Input records START

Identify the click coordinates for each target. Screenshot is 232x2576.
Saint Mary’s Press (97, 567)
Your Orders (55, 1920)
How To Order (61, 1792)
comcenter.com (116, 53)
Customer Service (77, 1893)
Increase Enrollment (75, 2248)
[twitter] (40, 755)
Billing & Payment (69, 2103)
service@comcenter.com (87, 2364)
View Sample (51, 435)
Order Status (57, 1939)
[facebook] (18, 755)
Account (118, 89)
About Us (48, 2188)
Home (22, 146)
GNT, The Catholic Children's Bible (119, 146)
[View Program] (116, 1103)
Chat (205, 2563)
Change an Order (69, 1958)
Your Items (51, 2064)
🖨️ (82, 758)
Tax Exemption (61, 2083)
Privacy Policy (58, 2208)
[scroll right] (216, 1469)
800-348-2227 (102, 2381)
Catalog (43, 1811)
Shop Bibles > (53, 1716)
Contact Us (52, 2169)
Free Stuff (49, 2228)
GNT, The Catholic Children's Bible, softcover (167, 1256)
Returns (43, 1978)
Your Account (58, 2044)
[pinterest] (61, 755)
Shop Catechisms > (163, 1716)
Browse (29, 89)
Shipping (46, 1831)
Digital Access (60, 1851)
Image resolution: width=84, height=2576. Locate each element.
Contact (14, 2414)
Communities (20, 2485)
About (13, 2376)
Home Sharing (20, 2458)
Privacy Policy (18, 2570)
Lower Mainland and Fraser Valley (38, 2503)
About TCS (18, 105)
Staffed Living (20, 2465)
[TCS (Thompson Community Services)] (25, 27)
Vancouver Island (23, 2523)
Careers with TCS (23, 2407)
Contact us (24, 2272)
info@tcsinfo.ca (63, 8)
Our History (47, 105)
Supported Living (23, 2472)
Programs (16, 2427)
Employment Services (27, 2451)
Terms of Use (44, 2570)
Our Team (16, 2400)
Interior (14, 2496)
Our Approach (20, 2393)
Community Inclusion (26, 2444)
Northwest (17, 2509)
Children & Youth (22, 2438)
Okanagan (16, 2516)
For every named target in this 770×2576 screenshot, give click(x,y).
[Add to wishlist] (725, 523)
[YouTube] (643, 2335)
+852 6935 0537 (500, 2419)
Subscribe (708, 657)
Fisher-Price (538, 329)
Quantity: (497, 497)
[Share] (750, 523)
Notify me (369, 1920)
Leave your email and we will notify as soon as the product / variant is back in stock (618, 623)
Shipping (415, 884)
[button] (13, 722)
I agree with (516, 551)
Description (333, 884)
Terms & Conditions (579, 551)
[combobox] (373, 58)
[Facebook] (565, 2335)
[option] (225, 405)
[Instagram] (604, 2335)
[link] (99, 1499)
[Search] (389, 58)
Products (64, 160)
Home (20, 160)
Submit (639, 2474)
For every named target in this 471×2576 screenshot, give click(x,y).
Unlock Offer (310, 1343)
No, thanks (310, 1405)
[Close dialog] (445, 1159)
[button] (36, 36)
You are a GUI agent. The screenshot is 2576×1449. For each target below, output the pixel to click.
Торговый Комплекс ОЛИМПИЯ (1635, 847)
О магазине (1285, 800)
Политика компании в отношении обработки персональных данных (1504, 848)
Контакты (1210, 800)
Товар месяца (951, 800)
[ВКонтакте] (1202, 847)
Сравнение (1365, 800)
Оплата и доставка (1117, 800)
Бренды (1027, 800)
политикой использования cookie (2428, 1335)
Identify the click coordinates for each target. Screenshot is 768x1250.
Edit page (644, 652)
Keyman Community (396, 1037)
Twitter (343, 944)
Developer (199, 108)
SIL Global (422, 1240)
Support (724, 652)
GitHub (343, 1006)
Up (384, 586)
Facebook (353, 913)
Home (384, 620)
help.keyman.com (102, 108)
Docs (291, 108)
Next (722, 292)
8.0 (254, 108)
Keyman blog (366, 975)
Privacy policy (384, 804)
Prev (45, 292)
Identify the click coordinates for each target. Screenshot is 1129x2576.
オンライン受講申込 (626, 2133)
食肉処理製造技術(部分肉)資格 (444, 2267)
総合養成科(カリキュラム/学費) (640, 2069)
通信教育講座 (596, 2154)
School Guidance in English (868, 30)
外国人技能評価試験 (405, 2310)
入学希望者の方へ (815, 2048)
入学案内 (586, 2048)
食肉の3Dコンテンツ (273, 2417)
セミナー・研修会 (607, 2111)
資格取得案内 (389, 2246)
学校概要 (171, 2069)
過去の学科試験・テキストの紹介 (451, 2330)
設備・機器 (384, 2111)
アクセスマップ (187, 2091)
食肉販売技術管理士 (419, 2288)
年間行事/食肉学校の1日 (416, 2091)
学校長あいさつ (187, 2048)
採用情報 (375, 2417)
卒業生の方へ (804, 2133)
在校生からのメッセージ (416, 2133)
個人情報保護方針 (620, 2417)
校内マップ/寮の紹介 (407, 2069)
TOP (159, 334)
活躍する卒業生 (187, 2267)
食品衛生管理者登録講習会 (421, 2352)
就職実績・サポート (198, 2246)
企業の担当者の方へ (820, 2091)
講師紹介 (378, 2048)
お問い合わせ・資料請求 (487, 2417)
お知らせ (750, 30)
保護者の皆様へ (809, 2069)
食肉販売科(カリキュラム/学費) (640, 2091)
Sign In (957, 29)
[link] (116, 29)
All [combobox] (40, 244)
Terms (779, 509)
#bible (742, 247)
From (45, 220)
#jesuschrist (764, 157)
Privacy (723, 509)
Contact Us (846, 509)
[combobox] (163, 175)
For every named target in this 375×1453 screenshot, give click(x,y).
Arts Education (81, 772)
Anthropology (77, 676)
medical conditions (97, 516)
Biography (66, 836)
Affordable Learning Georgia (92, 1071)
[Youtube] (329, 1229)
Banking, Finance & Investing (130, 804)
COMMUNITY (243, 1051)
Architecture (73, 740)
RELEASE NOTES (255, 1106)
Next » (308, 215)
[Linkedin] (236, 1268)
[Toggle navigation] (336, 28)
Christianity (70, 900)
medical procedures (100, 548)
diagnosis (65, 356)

Input records END

> [What to work on]:
Please restate each record exactly as it reads.

> [Exercise answer]:
Identify the click coordinates for each target. Screenshot is 232x2576.
Saint Mary’s Press (97, 567)
Your Orders (55, 1920)
How To Order (61, 1792)
comcenter.com (116, 53)
Customer Service (77, 1893)
Increase Enrollment (75, 2248)
[twitter] (40, 755)
Billing & Payment (69, 2103)
service@comcenter.com (87, 2364)
View Sample (51, 435)
Order Status (57, 1939)
[facebook] (18, 755)
Account (118, 89)
About Us (48, 2188)
Home (22, 146)
GNT, The Catholic Children's Bible (119, 146)
[View Program] (116, 1103)
Chat (205, 2563)
Change an Order (69, 1958)
Your Items (51, 2064)
🖨️ (82, 758)
Tax Exemption (61, 2083)
Privacy Policy (58, 2208)
[scroll right] (216, 1469)
800-348-2227 (102, 2381)
Catalog (43, 1811)
Shop Bibles > (53, 1716)
Contact Us (52, 2169)
Free Stuff (49, 2228)
GNT, The Catholic Children's Bible, softcover (167, 1256)
Returns (43, 1978)
Your Account (58, 2044)
[pinterest] (61, 755)
Shop Catechisms > (163, 1716)
Browse (29, 89)
Shipping (46, 1831)
Digital Access (60, 1851)
Image resolution: width=84, height=2576. Locate each element.
Contact (14, 2414)
Communities (20, 2485)
About (13, 2376)
Home Sharing (20, 2458)
Privacy Policy (18, 2570)
Lower Mainland and Fraser Valley (38, 2503)
About TCS (18, 105)
Staffed Living (20, 2465)
[TCS (Thompson Community Services)] (25, 27)
Vancouver Island (23, 2523)
Careers with TCS (23, 2407)
Contact us (24, 2272)
info@tcsinfo.ca (63, 8)
Our History (47, 105)
Supported Living (23, 2472)
Programs (16, 2427)
Employment Services (27, 2451)
Terms of Use (44, 2570)
Our Team (16, 2400)
Interior (14, 2496)
Our Approach (20, 2393)
Community Inclusion (26, 2444)
Northwest (17, 2509)
Children & Youth (22, 2438)
Okanagan (16, 2516)
For every named target in this 770×2576 screenshot, give click(x,y).
[Add to wishlist] (725, 523)
[YouTube] (643, 2335)
+852 6935 0537 (500, 2419)
Subscribe (708, 657)
Fisher-Price (538, 329)
Quantity: (497, 497)
[Share] (750, 523)
Notify me (369, 1920)
Leave your email and we will notify as soon as the product / variant is back in stock (618, 623)
Shipping (415, 884)
[button] (13, 722)
I agree with (516, 551)
Description (333, 884)
Terms & Conditions (579, 551)
[combobox] (373, 58)
[Facebook] (565, 2335)
[option] (225, 405)
[Instagram] (604, 2335)
[link] (99, 1499)
[Search] (389, 58)
Products (64, 160)
Home (20, 160)
Submit (639, 2474)
For every named target in this 471×2576 screenshot, give click(x,y).
Unlock Offer (310, 1343)
No, thanks (310, 1405)
[Close dialog] (445, 1159)
[button] (36, 36)
You are a GUI agent. The screenshot is 2576×1449. For each target below, output the pixel to click.
Торговый Комплекс ОЛИМПИЯ (1635, 847)
О магазине (1285, 800)
Политика компании в отношении обработки персональных данных (1504, 848)
Контакты (1210, 800)
Товар месяца (951, 800)
[ВКонтакте] (1202, 847)
Сравнение (1365, 800)
Оплата и доставка (1117, 800)
Бренды (1027, 800)
политикой использования cookie (2428, 1335)
Identify the click coordinates for each target. Screenshot is 768x1250.
Edit page (644, 652)
Keyman Community (396, 1037)
Twitter (343, 944)
Developer (199, 108)
SIL Global (422, 1240)
Support (724, 652)
GitHub (343, 1006)
Up (384, 586)
Facebook (353, 913)
Home (384, 620)
help.keyman.com (102, 108)
Docs (291, 108)
Next (722, 292)
8.0 (254, 108)
Keyman blog (366, 975)
Privacy policy (384, 804)
Prev (45, 292)
Identify the click coordinates for each target. Screenshot is 1129x2576.
オンライン受講申込 (626, 2133)
食肉処理製造技術(部分肉)資格 (444, 2267)
総合養成科(カリキュラム/学費) (640, 2069)
通信教育講座 (596, 2154)
School Guidance in English (868, 30)
外国人技能評価試験 (405, 2310)
入学希望者の方へ (815, 2048)
入学案内 (586, 2048)
食肉の3Dコンテンツ (273, 2417)
セミナー・研修会 (607, 2111)
資格取得案内 (389, 2246)
学校概要 (171, 2069)
過去の学科試験・テキストの紹介 (451, 2330)
設備・機器 (384, 2111)
アクセスマップ (187, 2091)
食肉販売技術管理士 (419, 2288)
年間行事/食肉学校の1日 (416, 2091)
学校長あいさつ (187, 2048)
採用情報 (375, 2417)
卒業生の方へ (804, 2133)
在校生からのメッセージ (416, 2133)
個人情報保護方針 (620, 2417)
校内マップ/寮の紹介 (407, 2069)
TOP (159, 334)
活躍する卒業生 (187, 2267)
食品衛生管理者登録講習会 (421, 2352)
就職実績・サポート (198, 2246)
企業の担当者の方へ (820, 2091)
講師紹介 (378, 2048)
お問い合わせ・資料請求 (487, 2417)
お知らせ (750, 30)
保護者の皆様へ (809, 2069)
食肉販売科(カリキュラム/学費) (640, 2091)
Sign In (957, 29)
[link] (116, 29)
All [combobox] (40, 244)
Terms (779, 509)
#bible (742, 247)
From (45, 220)
#jesuschrist (764, 157)
Privacy (723, 509)
Contact Us (846, 509)
[combobox] (163, 175)
For every named target in this 375×1453 screenshot, give click(x,y).
Arts Education (81, 772)
Anthropology (77, 676)
medical conditions (97, 516)
Biography (66, 836)
Affordable Learning Georgia (92, 1071)
[Youtube] (329, 1229)
Banking, Finance & Investing (130, 804)
COMMUNITY (243, 1051)
Architecture (73, 740)
RELEASE NOTES (255, 1106)
Next » (308, 215)
[Linkedin] (236, 1268)
[Toggle navigation] (336, 28)
Christianity (70, 900)
medical procedures (100, 548)
diagnosis (65, 356)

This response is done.